Die Bundesregierung will, dass nicht nur Anwälte, sondern auch gewöhnliche Lohnabhängige einen Teil ihrer Rente verwetten. Das ist keine Alterssicherung, sondern nichts als ein Glücksspiel mit hohem Risiko!

Frankreich zeigt den Weg

Gewerkschaftsnahe Institute wie das WSI haben viele hilfreiche Studien zur Rente veröffentlicht. Sie weisen nach, dass die bestehende gesetzliche Rentenversicherung entgegen aller Panikmache sehr wohl finanzierbar ist.
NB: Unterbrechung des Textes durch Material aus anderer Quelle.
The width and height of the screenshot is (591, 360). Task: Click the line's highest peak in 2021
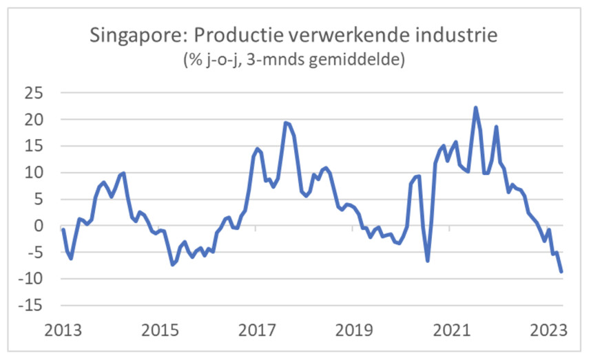pos(475,107)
Doch Texte und Argumente reichen nicht.

Nun hat Kanzler Merz mit einer Äußerung alle aufgeweckt. Christiane Benner, Vorsitzende der IG Metall, drohte der Regierung mit Streiks. „Wenn die Regierung die gesetzliche Rente kürzt, dann brennt die Hütte“, sagte sie. „Es gibt No-Gos, auf die wir mit Protesten reagieren würden.“

Das Problem ist: Auf den Beschluss des Bundestages am 27. März zur Ausweitung der privaten Renten hat die IG Metall, wie alle anderen Gewerkschaften auch, eben nicht reagiert. Die Gewerkschaftsapparate hoffen darauf, dass die sozialdemokratischen Ministerinnen und Minister das Schlimmste für sie verhindern werden, wenn es um die konkrete Ausgestaltung des Beschlusses geht. Diese Passivität kann sich bitter rächen.
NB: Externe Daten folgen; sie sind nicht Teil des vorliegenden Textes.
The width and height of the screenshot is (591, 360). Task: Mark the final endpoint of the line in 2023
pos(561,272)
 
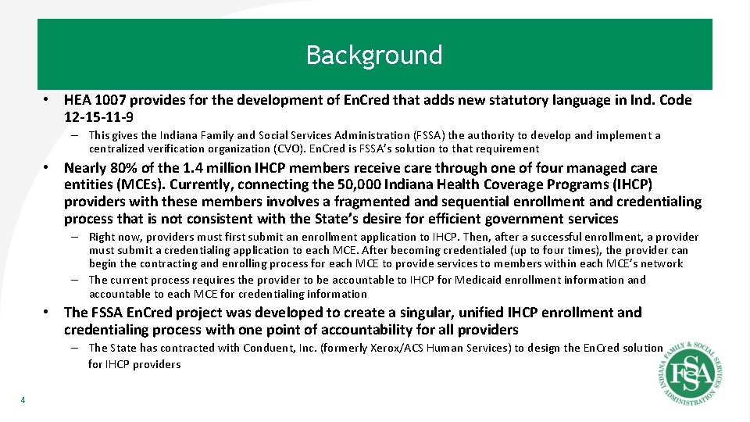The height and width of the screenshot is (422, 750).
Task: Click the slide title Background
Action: coord(374,55)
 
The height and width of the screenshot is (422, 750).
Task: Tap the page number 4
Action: coord(23,401)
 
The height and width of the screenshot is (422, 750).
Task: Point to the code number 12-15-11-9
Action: coord(98,117)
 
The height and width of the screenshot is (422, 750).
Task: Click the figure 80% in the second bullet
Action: coord(127,168)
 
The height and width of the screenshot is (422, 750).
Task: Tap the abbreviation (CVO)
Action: coord(298,148)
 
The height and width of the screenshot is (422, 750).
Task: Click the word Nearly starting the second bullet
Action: coord(86,168)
Wie es anders geht, zeigt Frankreich. Dort haben im letzten Jahr andauernde gewerkschaftliche Proteste auf den Straßen und in Betrieben die Regierung Lecornu erst in eine tiefe Krise gestürzt, und dann zu Zugeständnissen gezwungen. Im Oktober setzte sie das bereits beschlossene Gesetz zur Anhebung des Renteneintrittsalters aus. Es befindet sich weiter bei unter 63 Jahren – in Deutschland liegt es bei 67!

Die Botschaft ist klar: Nur Klassenkampf kann die Rente für Millionen sichern.